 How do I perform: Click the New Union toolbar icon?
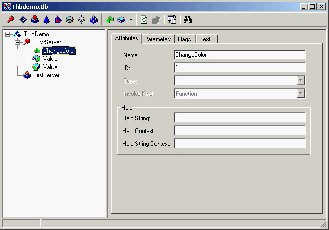pos(82,20)
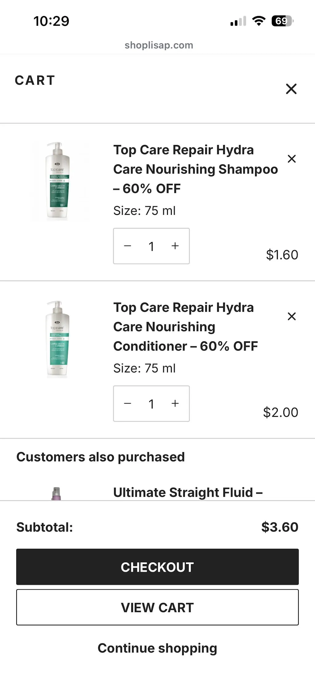The height and width of the screenshot is (682, 315).
Task: Click the conditioner quantity number field
Action: pyautogui.click(x=151, y=404)
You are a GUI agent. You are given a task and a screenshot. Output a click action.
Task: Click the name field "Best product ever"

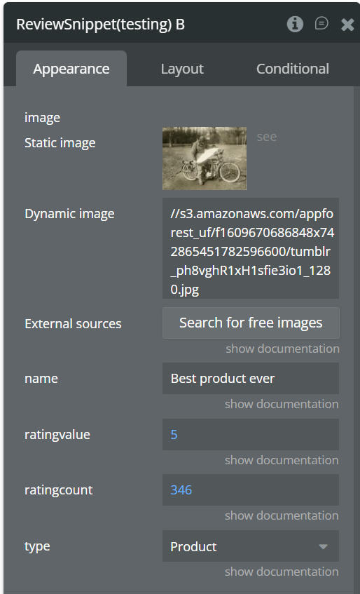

# TASK TO CARRY OUT:
A word-for-word copy of the entries above is needed, with every picture dropped.

# ANSWER FOR THE TASK:
 How do I perform: Click the New Union toolbar icon?
pos(82,20)
The height and width of the screenshot is (682, 315).
Task: Click the conditioner quantity number field
Action: pyautogui.click(x=151, y=404)
You are a GUI agent. You are given a task and a screenshot. Output a click action.
Task: Click the name field "Best product ever"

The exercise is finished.